- Simplified Chinese: 三个至上

Standard Mandarin
- Hanyu Pinyin: Sān ge Zhìshàng

= Three Supremes =

Chinese Communist Party legal doctrine

The "Three Supremes" is a doctrine first articulated by general secretary of the Chinese Communist Party Hu Jintao in December 2007, which requires the judiciary of the People's Republic of China to subordinate written law to the interests of the Chinese Communist Party (CCP).
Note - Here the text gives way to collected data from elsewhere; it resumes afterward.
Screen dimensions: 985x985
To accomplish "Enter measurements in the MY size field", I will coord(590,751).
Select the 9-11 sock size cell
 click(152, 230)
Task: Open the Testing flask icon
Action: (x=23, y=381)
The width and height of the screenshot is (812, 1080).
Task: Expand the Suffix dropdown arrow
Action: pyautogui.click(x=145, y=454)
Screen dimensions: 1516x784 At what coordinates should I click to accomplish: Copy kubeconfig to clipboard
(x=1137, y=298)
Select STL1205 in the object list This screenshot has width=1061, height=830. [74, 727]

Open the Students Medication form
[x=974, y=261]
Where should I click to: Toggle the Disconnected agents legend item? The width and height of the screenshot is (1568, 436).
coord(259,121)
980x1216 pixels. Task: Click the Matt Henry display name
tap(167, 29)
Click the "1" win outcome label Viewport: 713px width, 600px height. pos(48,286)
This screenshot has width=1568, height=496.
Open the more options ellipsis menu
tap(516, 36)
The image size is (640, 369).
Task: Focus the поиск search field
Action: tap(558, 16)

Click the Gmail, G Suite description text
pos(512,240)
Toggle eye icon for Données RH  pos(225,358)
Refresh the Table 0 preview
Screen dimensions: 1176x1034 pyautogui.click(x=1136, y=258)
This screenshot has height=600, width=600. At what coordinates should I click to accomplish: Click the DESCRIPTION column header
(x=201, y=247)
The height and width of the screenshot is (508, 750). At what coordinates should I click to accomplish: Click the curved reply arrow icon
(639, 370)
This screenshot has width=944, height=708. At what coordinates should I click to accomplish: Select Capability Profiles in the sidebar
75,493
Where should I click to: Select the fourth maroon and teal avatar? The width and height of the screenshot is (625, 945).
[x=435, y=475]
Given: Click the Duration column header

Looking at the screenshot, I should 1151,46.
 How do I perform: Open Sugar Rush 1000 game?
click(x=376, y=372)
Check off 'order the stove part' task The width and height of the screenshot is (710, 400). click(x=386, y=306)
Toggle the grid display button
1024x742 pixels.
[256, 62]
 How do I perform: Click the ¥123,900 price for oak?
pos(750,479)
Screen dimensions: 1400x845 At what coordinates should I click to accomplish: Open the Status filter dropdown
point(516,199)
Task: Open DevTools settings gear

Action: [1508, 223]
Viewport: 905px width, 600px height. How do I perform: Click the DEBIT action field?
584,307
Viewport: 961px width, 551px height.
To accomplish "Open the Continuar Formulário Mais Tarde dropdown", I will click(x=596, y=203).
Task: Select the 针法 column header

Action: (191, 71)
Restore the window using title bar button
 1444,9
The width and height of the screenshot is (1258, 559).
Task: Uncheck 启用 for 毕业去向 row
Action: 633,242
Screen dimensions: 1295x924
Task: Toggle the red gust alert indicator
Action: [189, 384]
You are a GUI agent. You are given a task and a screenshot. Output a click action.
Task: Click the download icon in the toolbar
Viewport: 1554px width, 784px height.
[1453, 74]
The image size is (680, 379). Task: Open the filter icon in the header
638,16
As Hu Jintao put it during the 2007 National Conference on Political-Legal Work, "In their work, the grand judges and grand procurators shall always regard as supreme the party's cause, the people's interest and the constitution and laws."

The "Three Supremes" are as follows:

1. Supremacy of the business of the CCP (党的事业至上)
2. Supremacy of the interests of the people (人民利益至上)
3. Supremacy of the Constitution and the laws (宪法法律至上)

In March 2008, CCP functionary Wang Shengjun was confirmed as the president of the Supreme People's Court (SPC). Unlike predecessors who had placed emphasis on legal training, the tenure of Wang Shengjun (who has no formal legal training himself) has been defined by mandating the study of the Three Supremes theory, and by his emphasis on the need to uphold the leadership of the CCP.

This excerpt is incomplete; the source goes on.